## Exercise
Within the records that follow, find every line containing the string "computer". Copy those lines.

Screenshot grounding data:
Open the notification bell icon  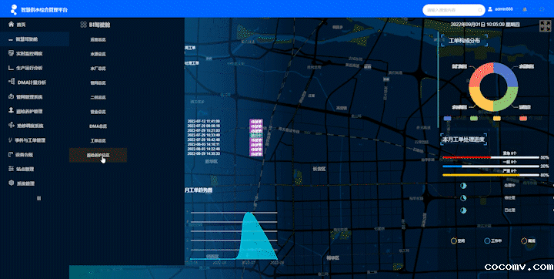tap(525, 9)
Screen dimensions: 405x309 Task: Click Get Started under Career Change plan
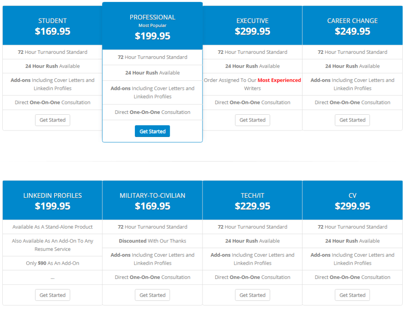352,120
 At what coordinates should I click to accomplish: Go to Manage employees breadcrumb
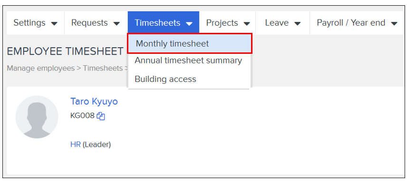tap(40, 69)
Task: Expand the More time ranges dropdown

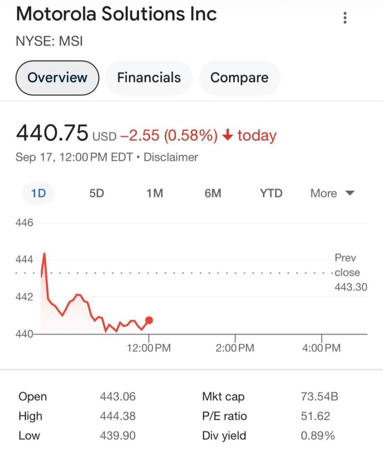Action: coord(324,193)
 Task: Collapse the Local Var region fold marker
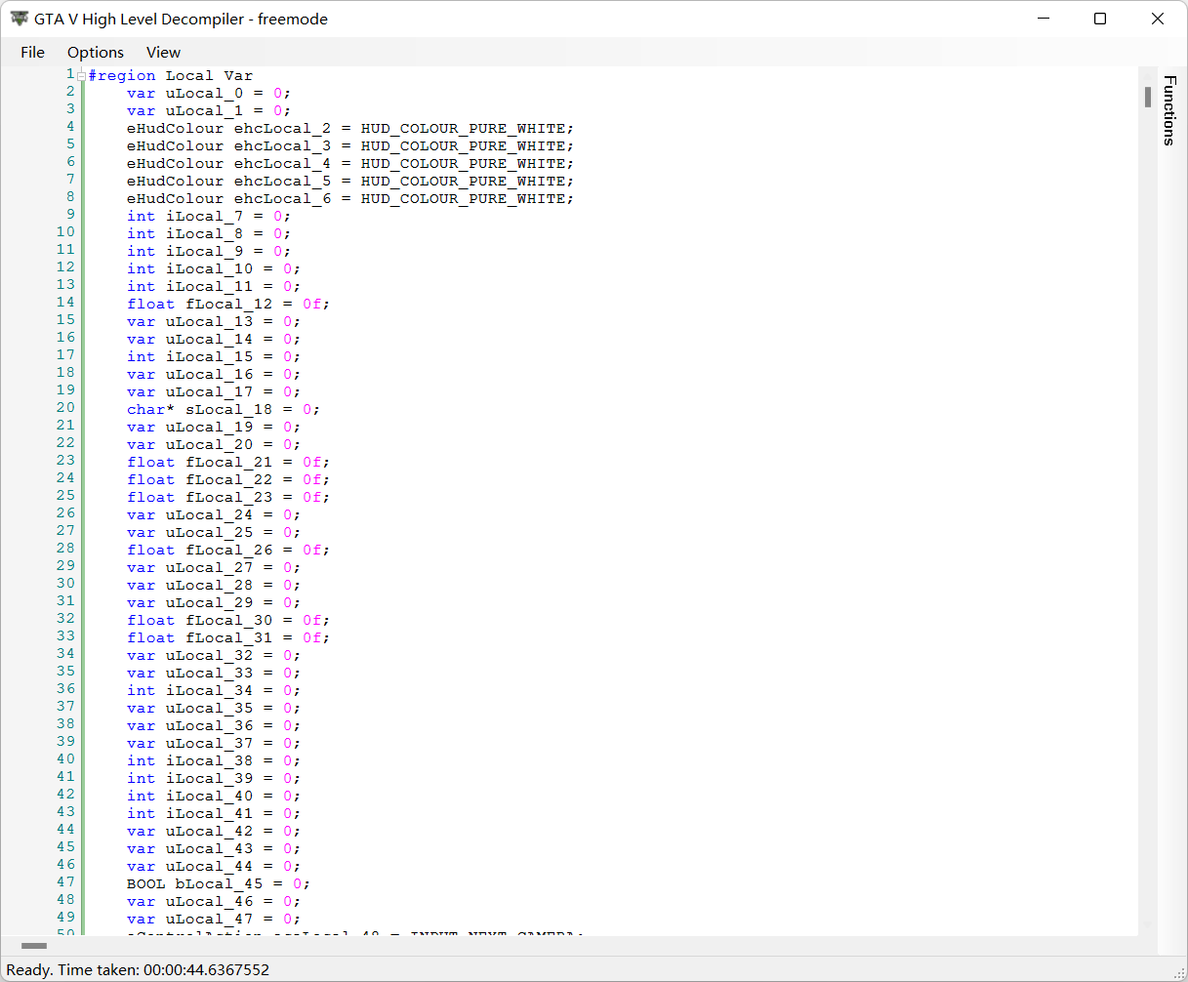pyautogui.click(x=82, y=75)
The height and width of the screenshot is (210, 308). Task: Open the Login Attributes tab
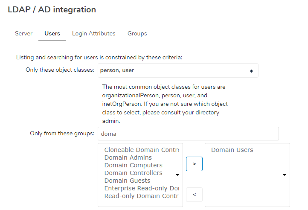click(x=94, y=33)
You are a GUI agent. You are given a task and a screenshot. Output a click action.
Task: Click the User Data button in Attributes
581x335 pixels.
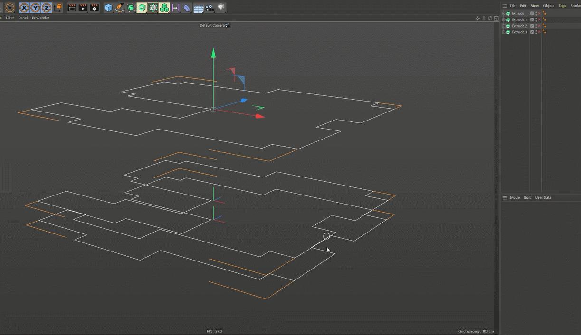click(543, 197)
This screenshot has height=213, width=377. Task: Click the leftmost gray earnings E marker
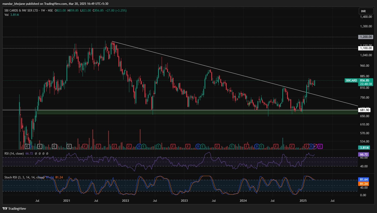[x=28, y=146]
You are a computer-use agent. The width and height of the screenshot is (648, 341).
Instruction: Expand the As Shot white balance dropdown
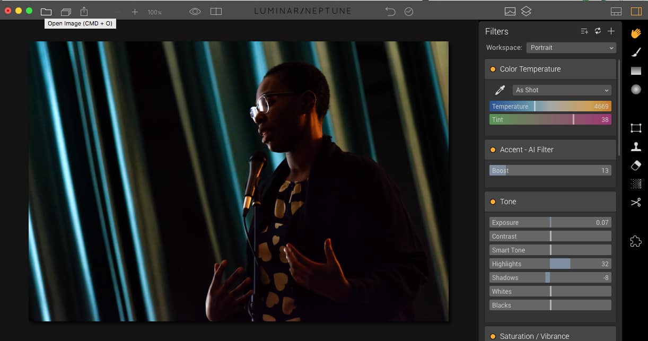coord(562,90)
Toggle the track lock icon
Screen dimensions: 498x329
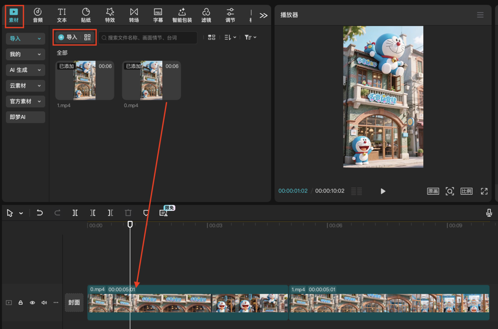(21, 303)
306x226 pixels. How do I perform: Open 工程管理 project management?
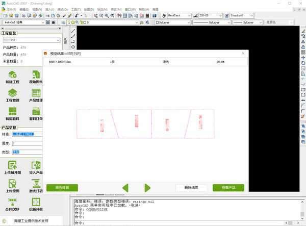point(13,94)
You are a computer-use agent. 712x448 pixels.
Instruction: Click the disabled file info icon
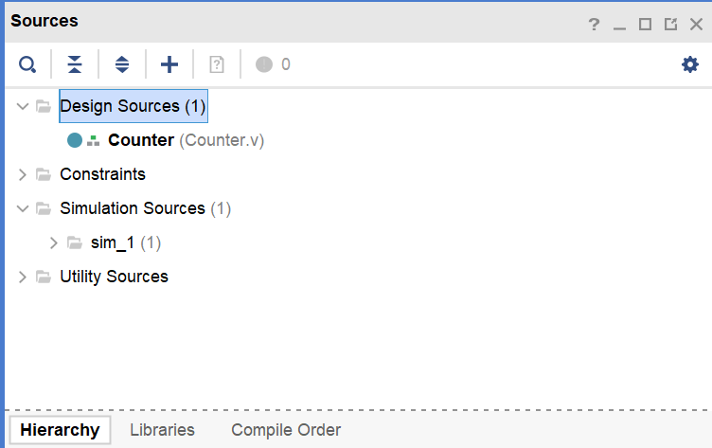point(217,64)
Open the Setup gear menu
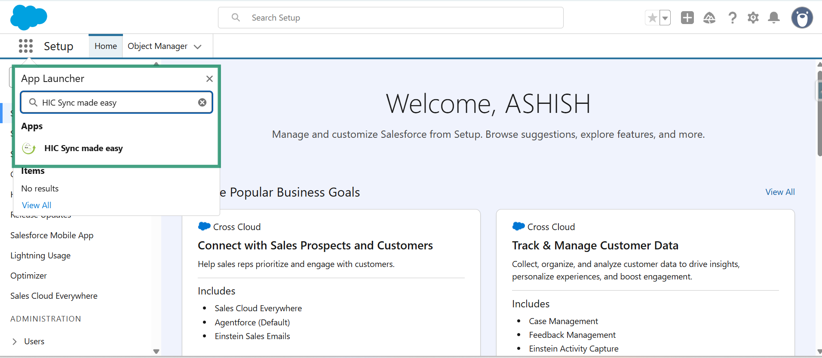822x358 pixels. 753,18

## Solution to this exercise
You are a computer-use agent. The width and height of the screenshot is (648, 341).
You are a computer-use agent. 712x448 pixels.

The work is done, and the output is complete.